__The problem__: Extract the records in full, leaving every picture out.

__Exercise input__:

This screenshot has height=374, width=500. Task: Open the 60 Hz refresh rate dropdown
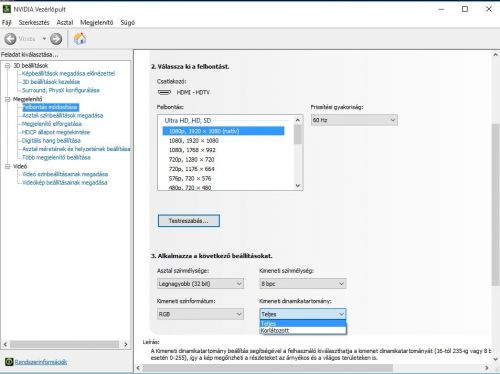tap(354, 120)
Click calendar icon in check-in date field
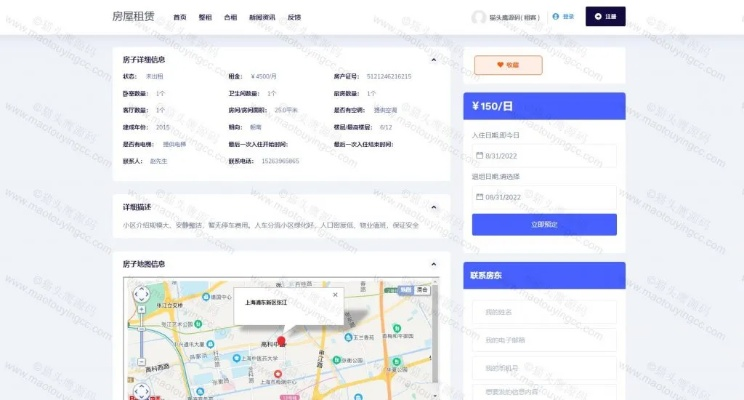The image size is (744, 400). click(479, 155)
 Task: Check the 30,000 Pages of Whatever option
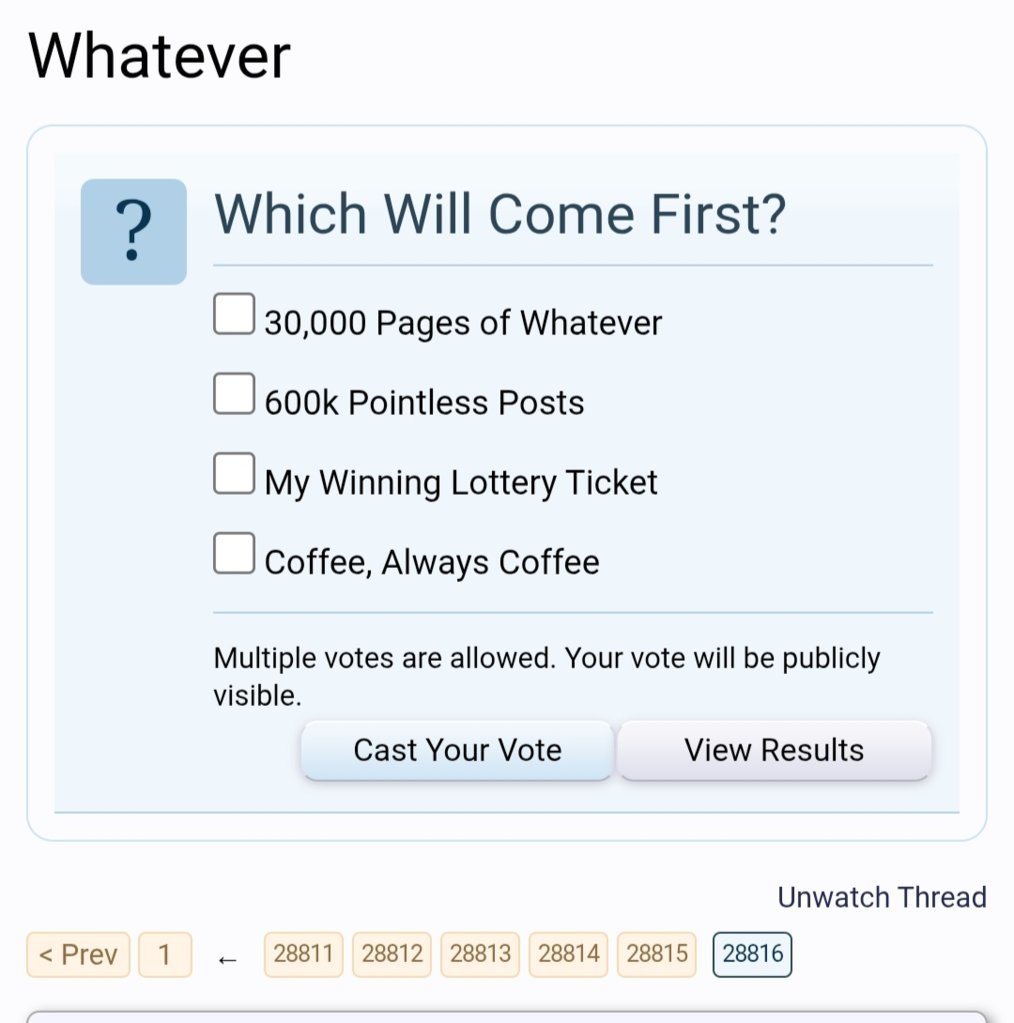[234, 314]
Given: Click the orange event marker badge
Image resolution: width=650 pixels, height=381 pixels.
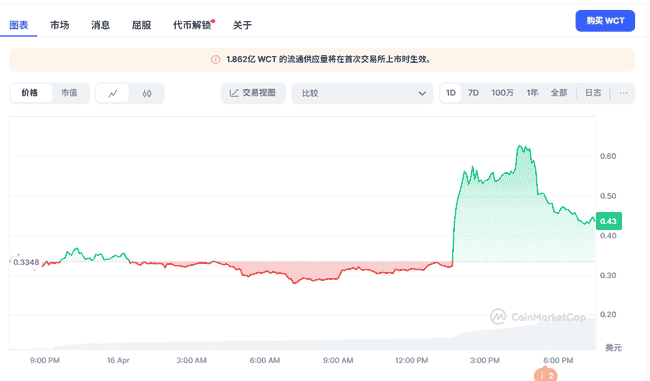Looking at the screenshot, I should coord(546,375).
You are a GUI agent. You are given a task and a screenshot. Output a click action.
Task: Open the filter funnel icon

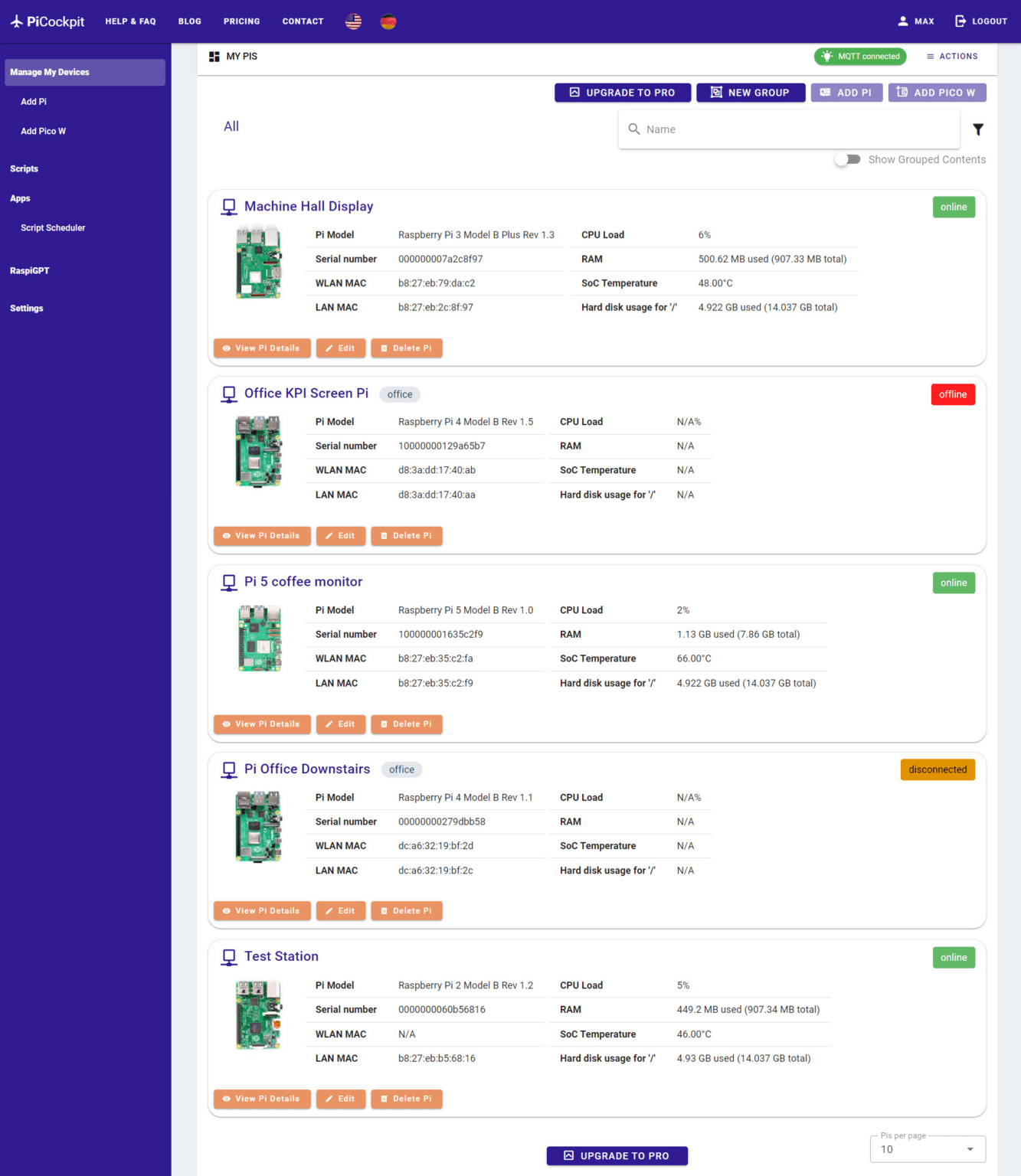click(978, 129)
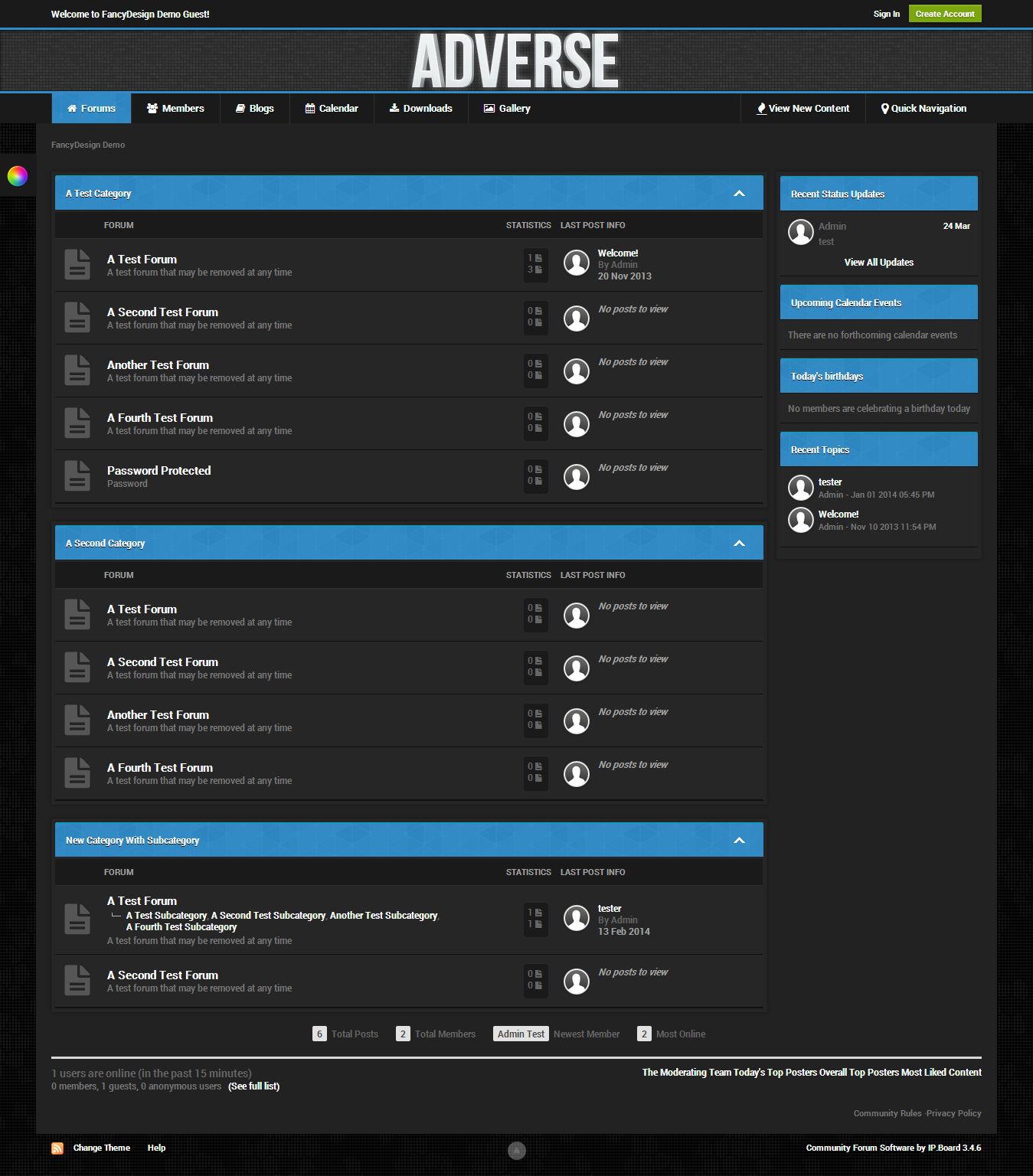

__Answer box__:
This screenshot has height=374, width=500. Task: Open the 60 Hz refresh rate dropdown
tap(354, 120)
Click calendar icon in check-in date field
The image size is (744, 400). click(479, 155)
 Task: Check the 30,000 Pages of Whatever option
[234, 314]
Given: Click the orange event marker badge
Image resolution: width=650 pixels, height=381 pixels.
Looking at the screenshot, I should coord(546,375).
You are a GUI agent. You are given a task and a screenshot. Output a click action.
Task: Open the filter funnel icon

click(978, 129)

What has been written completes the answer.